# 3/10 How Does God Hear?



## Mrs Backlasher (Dec 19, 2004)

This devotional is from the Institute for Creation Research at www.icr.org.

*How Does God Hear?* 
March 10, 2006
_"Hearken therefore unto the supplications of thy servant, and of thy people Israel, which they shall make toward this place: hear thou from thy dwelling place, even from heaven; and when thou hearest, forgive" (II Chronicles 6:21). _

No less than eight times in Solomon's prayer of dedication for the temple does he beseech God to "hear from heaven" (see II Chronicles 6:21,23,25,27,30,33,35,39). But the obvious question is just how can God hear our prayers, especially those uttered only in silence?

The answer is in both God's omniscience and His omnipresence. Although God is indeed on His heavenly throne, He is also right here! "O Lord," David prayed, "thou hast searched me, and known me. . . . thou understandest my thought afar off" (Psalm 139:1-2). He can, and does, hear our prayers. "He that planted the ear, shall He not hear? He that formed the eye, shall He not see?" (Psalm 94:9).

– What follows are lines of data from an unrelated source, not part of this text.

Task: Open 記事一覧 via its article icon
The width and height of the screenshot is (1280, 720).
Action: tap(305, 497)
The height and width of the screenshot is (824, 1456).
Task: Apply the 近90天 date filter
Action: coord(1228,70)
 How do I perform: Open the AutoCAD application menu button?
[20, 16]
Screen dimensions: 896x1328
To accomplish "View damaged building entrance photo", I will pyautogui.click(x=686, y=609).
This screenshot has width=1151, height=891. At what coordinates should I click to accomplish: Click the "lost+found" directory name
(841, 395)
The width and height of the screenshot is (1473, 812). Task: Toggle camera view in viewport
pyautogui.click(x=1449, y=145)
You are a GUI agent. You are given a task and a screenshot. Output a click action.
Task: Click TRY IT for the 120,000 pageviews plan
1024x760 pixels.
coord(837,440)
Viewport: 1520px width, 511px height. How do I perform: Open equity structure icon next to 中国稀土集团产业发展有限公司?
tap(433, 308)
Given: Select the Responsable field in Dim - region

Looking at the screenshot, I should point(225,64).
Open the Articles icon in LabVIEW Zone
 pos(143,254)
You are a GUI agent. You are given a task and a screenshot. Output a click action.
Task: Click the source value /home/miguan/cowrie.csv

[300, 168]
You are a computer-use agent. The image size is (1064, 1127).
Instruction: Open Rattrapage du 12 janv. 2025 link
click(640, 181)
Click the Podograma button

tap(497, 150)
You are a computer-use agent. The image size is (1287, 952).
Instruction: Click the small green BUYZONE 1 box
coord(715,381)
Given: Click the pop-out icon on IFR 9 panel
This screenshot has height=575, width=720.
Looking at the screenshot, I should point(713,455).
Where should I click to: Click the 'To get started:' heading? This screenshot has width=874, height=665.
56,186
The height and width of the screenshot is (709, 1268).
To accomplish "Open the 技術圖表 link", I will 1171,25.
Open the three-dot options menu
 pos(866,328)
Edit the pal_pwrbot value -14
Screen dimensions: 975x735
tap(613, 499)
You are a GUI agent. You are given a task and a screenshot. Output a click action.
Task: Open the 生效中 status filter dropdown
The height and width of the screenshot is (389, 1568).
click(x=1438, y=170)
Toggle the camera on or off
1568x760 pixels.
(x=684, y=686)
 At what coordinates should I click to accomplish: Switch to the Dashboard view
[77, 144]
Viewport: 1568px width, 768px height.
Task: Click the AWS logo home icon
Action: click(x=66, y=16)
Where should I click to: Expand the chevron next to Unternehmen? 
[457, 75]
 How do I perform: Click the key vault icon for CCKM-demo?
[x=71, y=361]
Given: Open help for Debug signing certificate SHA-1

In a manner of speaking, He hears the prayers of redeemed children today even more directly than in David's day, for we who trust in Christ have been indwelt by the Holy Spirit. "God hath said, I will dwell in them, and walk in them" (II Corinthi-ans 6:16). "The eyes of the Lord are over the righteous, and His ears are open unto their prayers" (I Peter 3:12).

God can indeed hear our prayers. But there are times when He refuses to hear! "If I regard iniquity in my heart, the Lord will not hear me" (Psalm 66:18). "Behold, the Lord's hand is not shortened, that it cannot save; neither His ear heavy, that it cannot hear: But your iniquities have separated between you and your God . . . that He will not hear" (Isaiah 59:1-2).

Yes, but if we ask anything according to His will (and this implies first living according to His will) "He heareth us: And . . . we know that we have the petitions that we desired of Him" (I John 5:14-15).


----------